I'm not sure that clomipramine is an "older" TCA; what it has in common with doxepin is that it's sedating. But anyway, giving a sedating drug isn't always the most effective way to treat anxiety (and just because a drug is stimulating, that doesn't mean that it will help with lethargy).

> > Effexor has been shown to be effective for melancholic depression.
>
> I'd like to see this, in the long run (i.e. 5 years) of Effexor Vs. Nortriptyline. There are some reports of MASSIVE weight gain on some on Effexor, and even though this is true for some on Nortrip, it does have a track record for long-term lack of weight gain, and even loss.

I'm not sure what you're getting at here -- yes, weight gain can be a side effect of both of these ADs; how is that relevant?

> Also, I am concerned about the constant need for dose increase with Effexor. This doesn't seem to be the case with Nortrip.

Tolerance or "poop-out" occurs with all types of ADs.
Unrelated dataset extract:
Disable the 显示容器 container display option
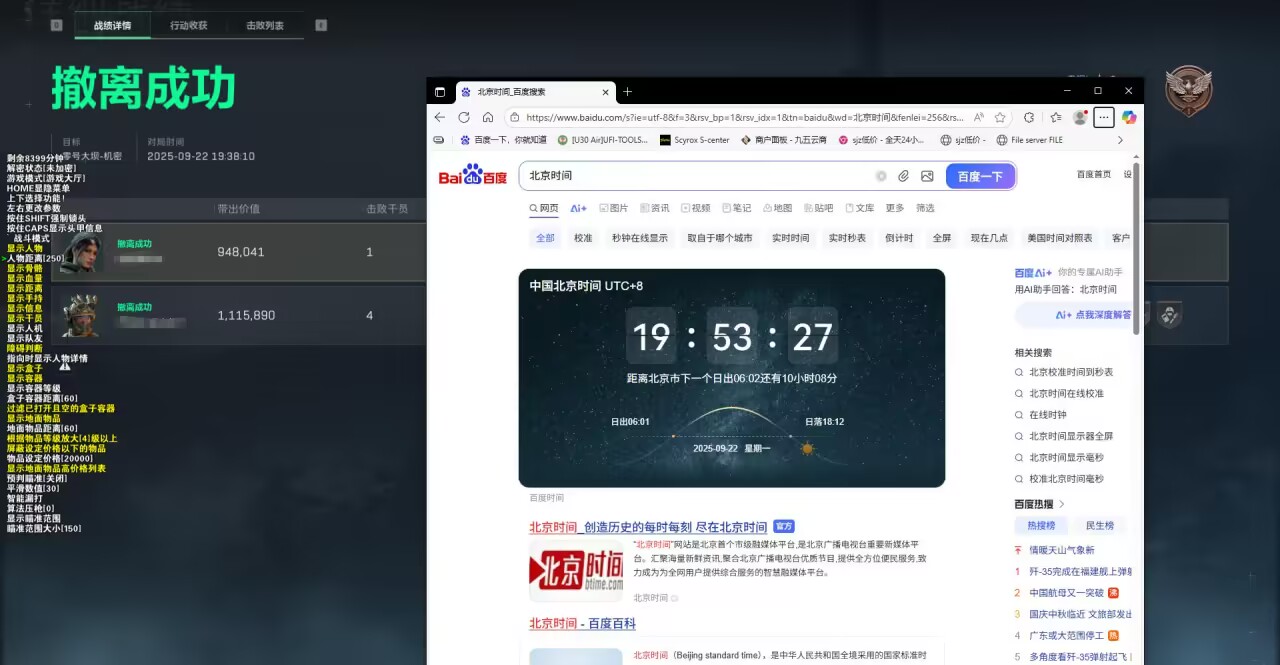Viewport: 1280px width, 665px height. pos(27,376)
Aside from toxicity concerns, though, nortriptyline and amitriptyline seem to have a therapeutic window, becoming less effective (and not just more toxic) if you increase the dose too high.

> I also found Nortrip FAR more activating without massive anxiety than Effexor. It also didn't seem to have some of the emotional 'numbing' effects of Effexor....good sometimes in the short run, but I don't think good in the long run.

I'm not clear what condition you're trying to treat. I'm also a little confused since you seem to be going back and forth between focusing on what helps specific symptoms and focusing on what treats the entire syndrome.

> If i feel better physically and mentally sharp and calm, not having put on 50 pounds and not being able to party and enjoy myself, that sure as hell is no fugging way to go.:-)

So you're saying that gaining weight makes you feel depressed? I gained 50 lbs or so on Nardil, but (for as long as it was working!) I didn't feel sluggish or anything like that. The problem there was that the effect didn't last, not that the drug was making things worse in any way. (Of course, weight gain was not a problem for me when depressed, and once I stopped taking the Nardil and became thoroughly depressed again, I quickly lost the weight!)

> > True melancholic depression is actually pretty rare.
>
> Melancholic symptoms aren't, though, and yes, they can be treated.

What do you consider to be "melancholic symptoms?" As I said, I think the most important one is the absense of mood-reactivity. This is what makes melancholic depression distinct, and it's also probably much of the reason why this type of depression tends to be more severe than nonmelancholic depression. And it's unusual: most people who are depressed are able to be cheered up, at least some of the time.